What needs to be done:
Give the stretch from the line containing "Screen dimensions: 734x652" through the end of the material again, swapping "radio" for "checkbox" and keeping everything else unchanged.
┌──
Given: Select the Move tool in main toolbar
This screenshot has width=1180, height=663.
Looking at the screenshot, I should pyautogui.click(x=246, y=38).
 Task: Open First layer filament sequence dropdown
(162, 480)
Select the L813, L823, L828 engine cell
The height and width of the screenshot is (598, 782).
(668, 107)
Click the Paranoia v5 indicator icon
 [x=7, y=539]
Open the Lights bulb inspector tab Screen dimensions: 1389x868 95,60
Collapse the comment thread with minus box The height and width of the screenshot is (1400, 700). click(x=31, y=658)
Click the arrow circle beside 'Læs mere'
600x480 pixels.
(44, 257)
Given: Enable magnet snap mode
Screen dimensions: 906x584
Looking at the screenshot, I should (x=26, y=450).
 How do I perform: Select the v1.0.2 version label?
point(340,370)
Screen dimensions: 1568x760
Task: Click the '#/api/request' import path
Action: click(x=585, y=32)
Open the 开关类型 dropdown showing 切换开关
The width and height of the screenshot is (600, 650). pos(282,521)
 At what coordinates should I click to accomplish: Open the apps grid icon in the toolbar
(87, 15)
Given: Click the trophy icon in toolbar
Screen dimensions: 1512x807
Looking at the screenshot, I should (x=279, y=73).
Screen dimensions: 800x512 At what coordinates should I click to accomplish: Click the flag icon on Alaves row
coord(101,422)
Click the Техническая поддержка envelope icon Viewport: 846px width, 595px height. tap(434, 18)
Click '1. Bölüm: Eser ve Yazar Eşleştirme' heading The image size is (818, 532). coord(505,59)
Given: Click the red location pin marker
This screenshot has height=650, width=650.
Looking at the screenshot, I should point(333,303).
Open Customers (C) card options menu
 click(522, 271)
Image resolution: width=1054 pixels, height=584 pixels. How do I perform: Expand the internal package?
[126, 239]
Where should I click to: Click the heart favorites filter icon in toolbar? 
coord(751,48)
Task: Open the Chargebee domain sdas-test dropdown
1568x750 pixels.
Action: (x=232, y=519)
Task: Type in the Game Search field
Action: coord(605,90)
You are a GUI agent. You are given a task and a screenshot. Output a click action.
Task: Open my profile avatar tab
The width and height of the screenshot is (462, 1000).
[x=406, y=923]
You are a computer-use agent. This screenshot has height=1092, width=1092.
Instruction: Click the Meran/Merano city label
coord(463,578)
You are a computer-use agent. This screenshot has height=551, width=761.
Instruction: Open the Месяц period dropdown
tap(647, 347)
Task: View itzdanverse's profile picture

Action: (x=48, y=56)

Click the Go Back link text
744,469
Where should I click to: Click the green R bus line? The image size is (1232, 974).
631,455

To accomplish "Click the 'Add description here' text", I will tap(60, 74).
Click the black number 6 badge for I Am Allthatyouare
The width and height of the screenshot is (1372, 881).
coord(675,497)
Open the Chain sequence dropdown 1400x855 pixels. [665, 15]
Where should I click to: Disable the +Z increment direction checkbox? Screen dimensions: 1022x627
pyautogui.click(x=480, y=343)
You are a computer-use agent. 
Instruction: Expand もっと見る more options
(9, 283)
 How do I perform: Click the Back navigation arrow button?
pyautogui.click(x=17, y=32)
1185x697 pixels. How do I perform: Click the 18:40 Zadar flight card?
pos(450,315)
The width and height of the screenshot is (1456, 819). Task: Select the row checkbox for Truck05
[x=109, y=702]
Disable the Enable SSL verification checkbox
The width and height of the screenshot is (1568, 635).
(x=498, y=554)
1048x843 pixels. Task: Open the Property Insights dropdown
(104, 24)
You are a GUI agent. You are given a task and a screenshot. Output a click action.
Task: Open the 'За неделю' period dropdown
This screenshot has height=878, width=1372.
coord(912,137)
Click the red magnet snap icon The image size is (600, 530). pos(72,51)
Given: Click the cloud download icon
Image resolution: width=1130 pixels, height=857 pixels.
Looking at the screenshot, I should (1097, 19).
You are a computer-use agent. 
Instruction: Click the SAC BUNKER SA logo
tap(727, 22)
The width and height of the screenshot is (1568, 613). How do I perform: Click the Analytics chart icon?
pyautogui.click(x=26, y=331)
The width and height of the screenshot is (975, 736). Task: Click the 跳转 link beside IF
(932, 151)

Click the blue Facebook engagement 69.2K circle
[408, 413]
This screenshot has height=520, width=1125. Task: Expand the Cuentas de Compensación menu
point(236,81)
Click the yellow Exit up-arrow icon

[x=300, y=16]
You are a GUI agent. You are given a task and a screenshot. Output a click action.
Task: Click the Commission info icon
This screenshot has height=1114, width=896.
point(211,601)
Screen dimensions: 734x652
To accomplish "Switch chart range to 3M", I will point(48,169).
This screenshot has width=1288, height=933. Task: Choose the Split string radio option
└──
Response to this exercise:
Screen dimensions: 734x652
To accomplish "Switch chart range to 3M", I will point(48,169).
This screenshot has width=1288, height=933. Task: Choose the Split string checkbox option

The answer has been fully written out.